Exactly as they appear below, repeat the lines from the one with "Indian Porn (346, 66)" through the one with "Florida (8, 50)". Drop every picture.

(Saved entries)
__________
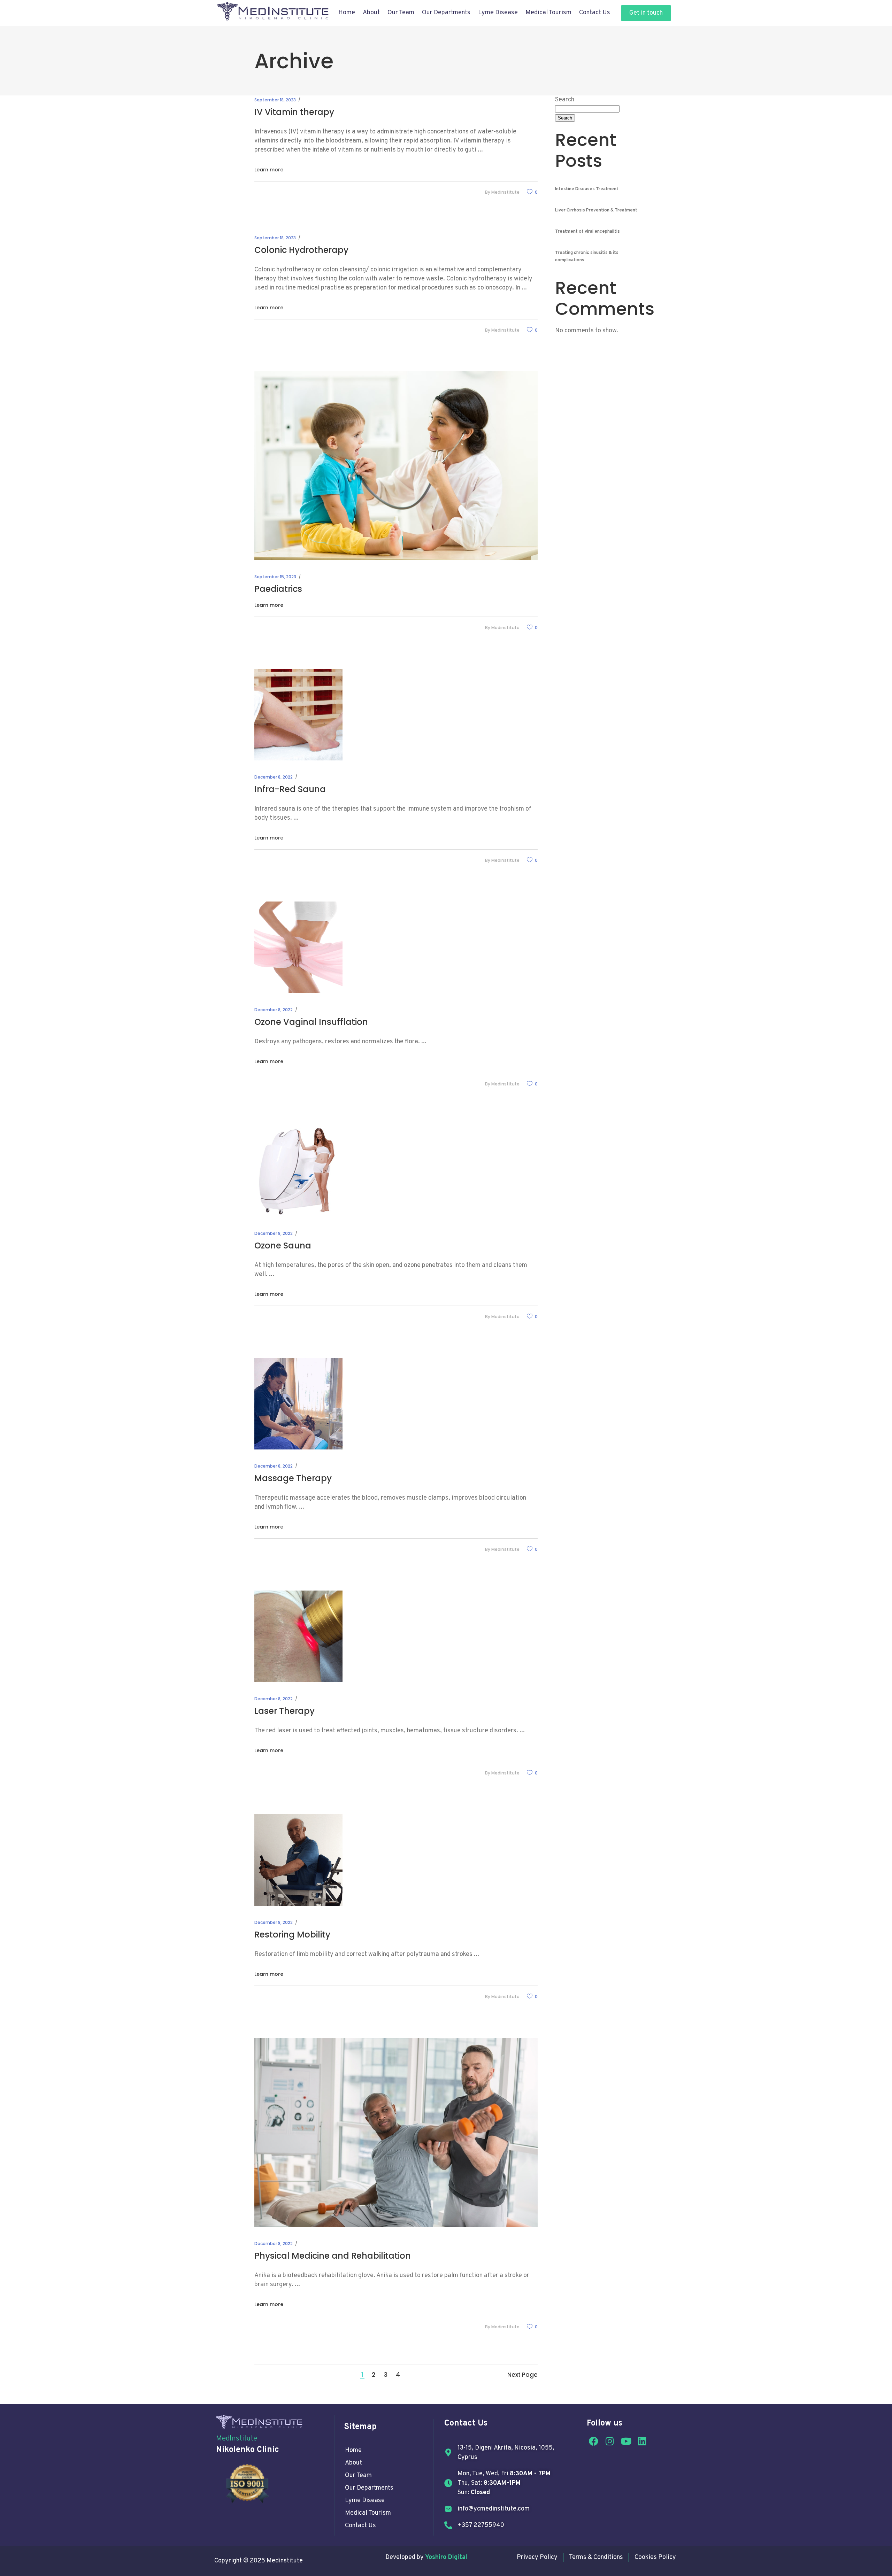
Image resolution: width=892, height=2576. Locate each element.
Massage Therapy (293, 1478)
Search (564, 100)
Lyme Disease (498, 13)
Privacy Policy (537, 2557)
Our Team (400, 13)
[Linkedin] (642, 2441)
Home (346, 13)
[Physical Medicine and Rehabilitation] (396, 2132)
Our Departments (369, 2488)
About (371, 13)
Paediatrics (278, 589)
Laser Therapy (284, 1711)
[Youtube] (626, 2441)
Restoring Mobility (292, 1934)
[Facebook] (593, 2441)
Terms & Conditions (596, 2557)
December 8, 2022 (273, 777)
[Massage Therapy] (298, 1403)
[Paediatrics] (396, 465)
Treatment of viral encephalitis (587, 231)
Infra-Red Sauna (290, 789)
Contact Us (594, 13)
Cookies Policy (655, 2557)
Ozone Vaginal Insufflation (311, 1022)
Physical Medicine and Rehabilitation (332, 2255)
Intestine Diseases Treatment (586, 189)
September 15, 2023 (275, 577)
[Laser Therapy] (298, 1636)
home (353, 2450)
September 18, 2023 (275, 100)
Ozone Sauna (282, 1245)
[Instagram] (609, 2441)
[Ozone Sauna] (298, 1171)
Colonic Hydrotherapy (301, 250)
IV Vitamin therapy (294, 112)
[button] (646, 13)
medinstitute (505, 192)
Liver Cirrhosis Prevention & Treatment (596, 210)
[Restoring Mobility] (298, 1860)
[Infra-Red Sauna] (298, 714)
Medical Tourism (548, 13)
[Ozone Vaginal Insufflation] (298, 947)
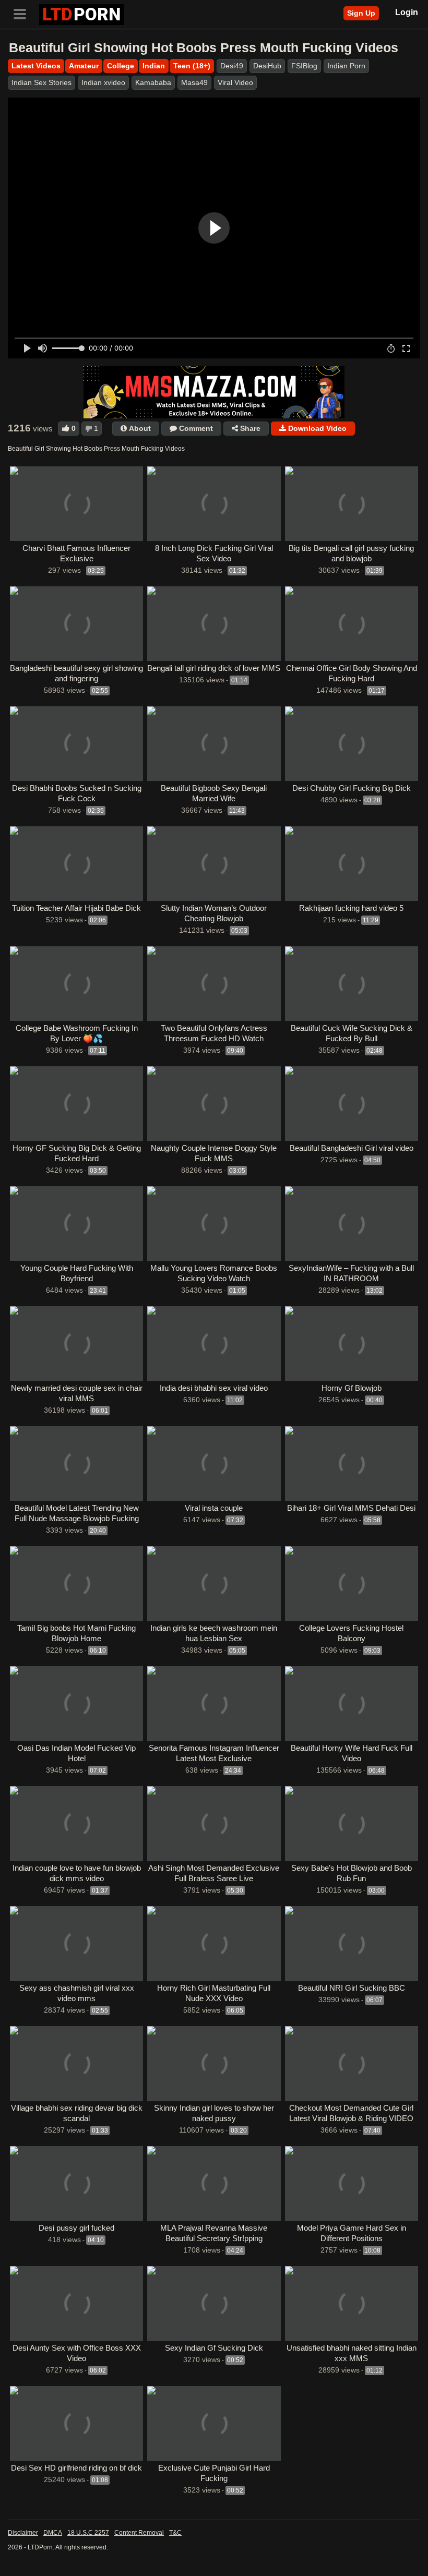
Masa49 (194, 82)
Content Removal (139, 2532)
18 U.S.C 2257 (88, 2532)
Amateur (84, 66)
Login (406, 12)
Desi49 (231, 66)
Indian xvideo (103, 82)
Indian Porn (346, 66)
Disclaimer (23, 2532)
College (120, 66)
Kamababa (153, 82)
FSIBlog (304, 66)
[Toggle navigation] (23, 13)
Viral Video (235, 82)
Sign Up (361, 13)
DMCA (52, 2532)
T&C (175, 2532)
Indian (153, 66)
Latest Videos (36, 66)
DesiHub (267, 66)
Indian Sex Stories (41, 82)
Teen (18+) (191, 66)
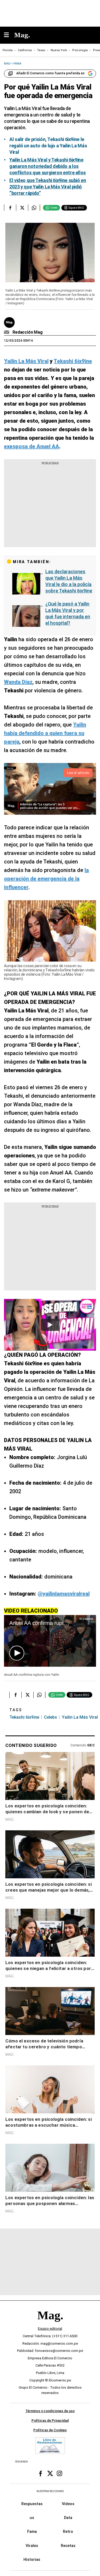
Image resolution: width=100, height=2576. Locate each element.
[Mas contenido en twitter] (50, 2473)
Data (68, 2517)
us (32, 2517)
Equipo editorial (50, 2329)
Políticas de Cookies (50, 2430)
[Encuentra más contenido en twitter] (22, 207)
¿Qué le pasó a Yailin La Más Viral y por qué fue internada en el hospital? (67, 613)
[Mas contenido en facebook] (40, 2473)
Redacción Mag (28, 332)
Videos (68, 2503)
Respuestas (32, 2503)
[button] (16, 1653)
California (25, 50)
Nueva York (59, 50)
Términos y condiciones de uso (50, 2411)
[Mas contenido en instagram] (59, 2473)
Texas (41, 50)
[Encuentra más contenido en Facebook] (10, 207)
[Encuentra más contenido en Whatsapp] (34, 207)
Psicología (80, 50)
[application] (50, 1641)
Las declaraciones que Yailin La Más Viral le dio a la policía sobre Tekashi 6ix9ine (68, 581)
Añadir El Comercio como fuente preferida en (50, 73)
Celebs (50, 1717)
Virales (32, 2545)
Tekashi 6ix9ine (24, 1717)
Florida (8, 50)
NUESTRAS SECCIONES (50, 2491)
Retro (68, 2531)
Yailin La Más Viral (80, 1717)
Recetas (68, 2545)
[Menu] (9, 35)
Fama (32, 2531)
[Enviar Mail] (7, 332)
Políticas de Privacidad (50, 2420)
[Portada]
__________
EXERCISE OUTPUT:
Indian Porn (346, 66)
Disclaimer (23, 2532)
College (120, 66)
Kamababa (153, 82)
FSIBlog (304, 66)
[Toggle navigation] (23, 13)
Viral Video (235, 82)
Sign Up (361, 13)
DMCA (52, 2532)
T&C (175, 2532)
Indian (153, 66)
Latest Videos (36, 66)
DesiHub (267, 66)
Indian Sex Stories (41, 82)
Teen (18+) (191, 66)
Image resolution: width=100, height=2576. Locate each element.
[Mas contenido en twitter] (50, 2473)
Data (68, 2517)
us (32, 2517)
Equipo editorial (50, 2329)
Políticas de Cookies (50, 2430)
[Encuentra más contenido en twitter] (22, 207)
¿Qué le pasó a Yailin La Más Viral y por qué fue internada en el hospital? (67, 613)
[Mas contenido en facebook] (40, 2473)
Redacción Mag (28, 332)
Videos (68, 2503)
Respuestas (32, 2503)
[button] (16, 1653)
California (25, 50)
Nueva York (59, 50)
Términos y condiciones de uso (50, 2411)
[Mas contenido en instagram] (59, 2473)
Texas (41, 50)
[Encuentra más contenido en Facebook] (10, 207)
[Encuentra más contenido en Whatsapp] (34, 207)
Psicología (80, 50)
[application] (50, 1641)
Las declaraciones que Yailin La Más Viral le dio a la policía sobre Tekashi 6ix9ine (68, 581)
Añadir El Comercio como fuente preferida en (50, 73)
Celebs (50, 1717)
Virales (32, 2545)
Tekashi 6ix9ine (24, 1717)
Florida (8, 50)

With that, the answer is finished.